-- Start Raw records --

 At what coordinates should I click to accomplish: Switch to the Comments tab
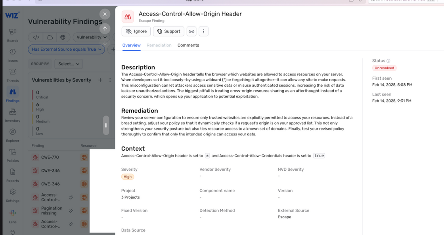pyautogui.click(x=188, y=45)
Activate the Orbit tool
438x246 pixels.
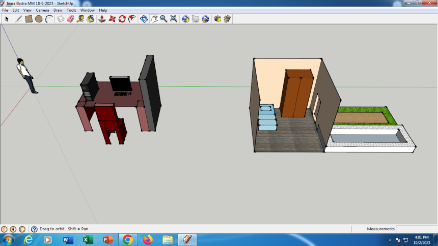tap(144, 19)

-- End Raw records --
-- Start Raw records --

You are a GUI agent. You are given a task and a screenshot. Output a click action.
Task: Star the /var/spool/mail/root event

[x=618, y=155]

-- End Raw records --
-- Start Raw records --

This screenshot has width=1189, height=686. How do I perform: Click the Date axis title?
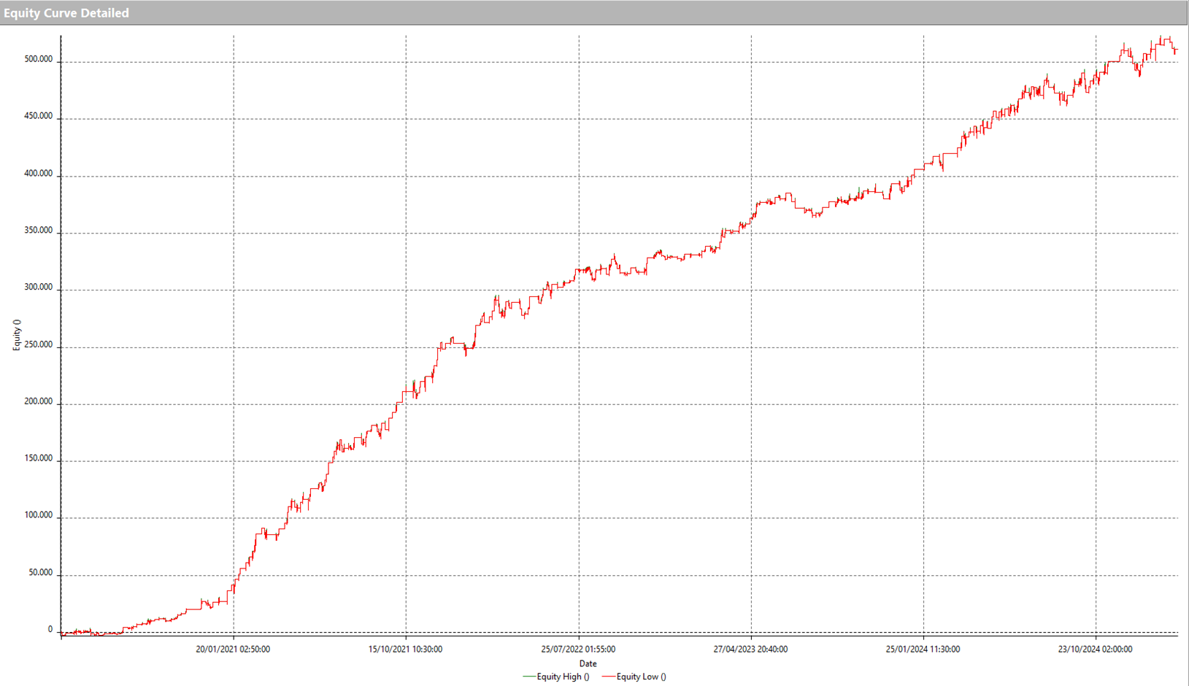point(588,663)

-- End Raw records --

• [Required task]
Rewrite the data from the line with "At what coordinates" to the line with "tap(144, 19)", both lines included, keeping every line and increasing each answer coordinate by 93. Leave the pictures out.

• [Response to the task]
 At what coordinates should I click to accomplish: Switch to the Comments tab
pyautogui.click(x=281, y=138)
Activate the Orbit tool
438x246 pixels.
tap(237, 112)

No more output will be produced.